* _RECORDS PROVIDED_:
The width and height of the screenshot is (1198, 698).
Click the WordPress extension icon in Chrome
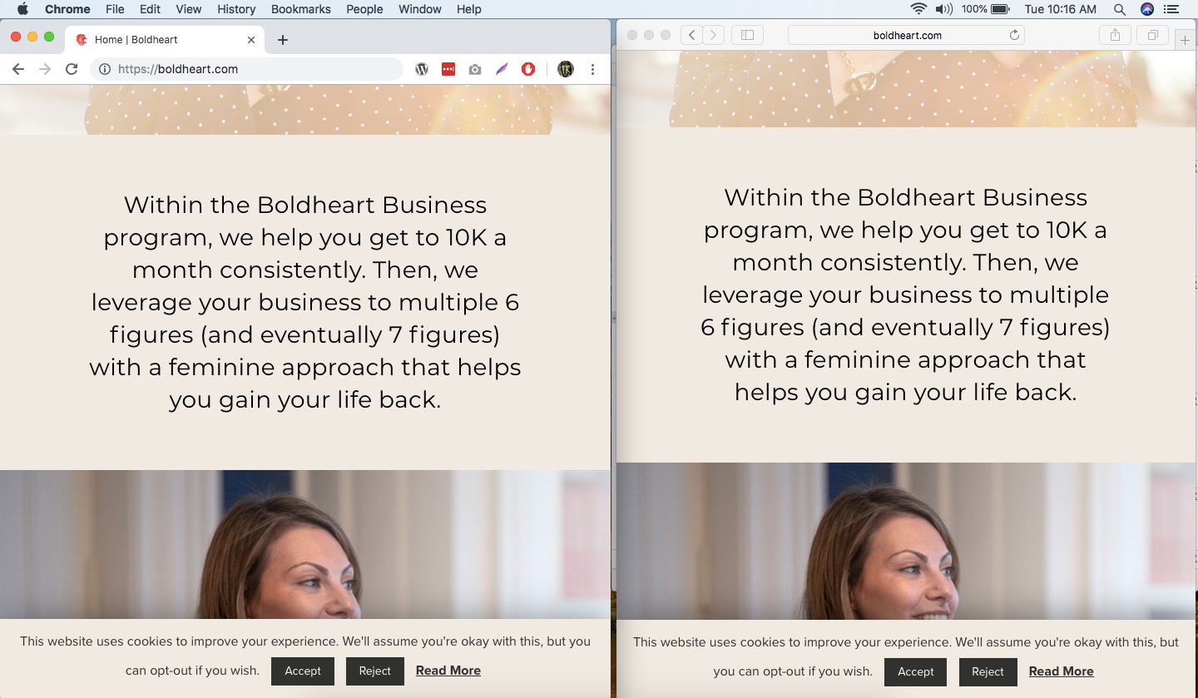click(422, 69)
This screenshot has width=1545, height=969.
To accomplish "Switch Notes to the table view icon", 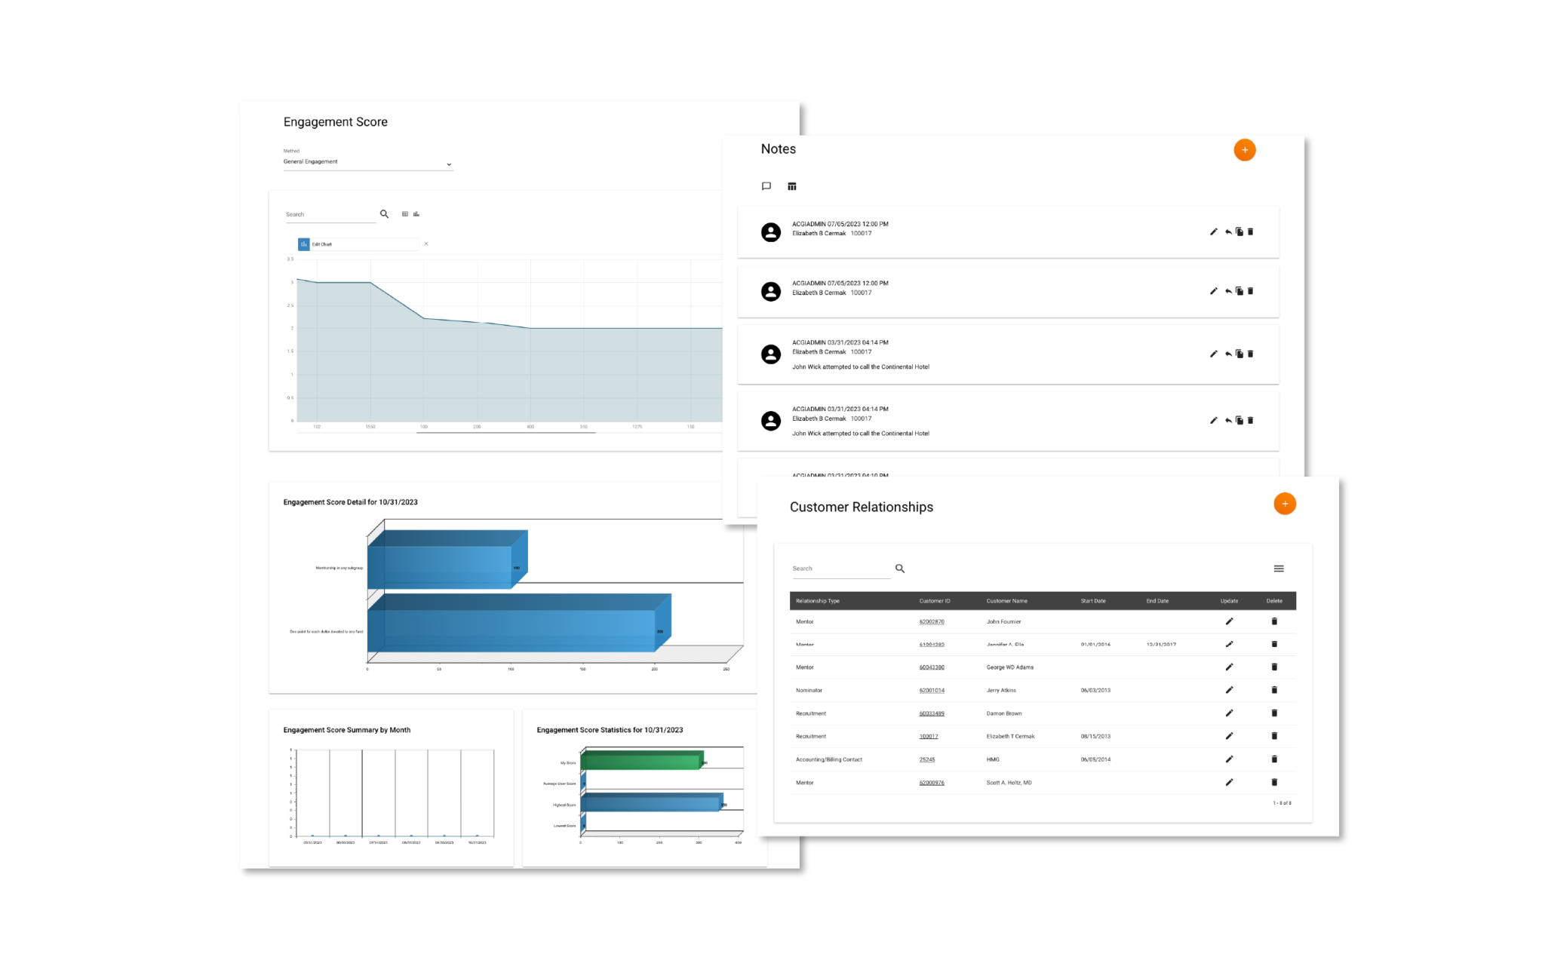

* _EXERCISE GOAL_:
Reproduce every line of the items above, including the requests, and increase each click coordinate in the answers by 145. Leave the pictures out.

* _SOLUTION TO THIS PROBLEM_:
The width and height of the screenshot is (1198, 698).
Click the WordPress extension icon in Chrome
click(567, 214)
This screenshot has width=1545, height=969.
To accomplish "Switch Notes to the table view icon", 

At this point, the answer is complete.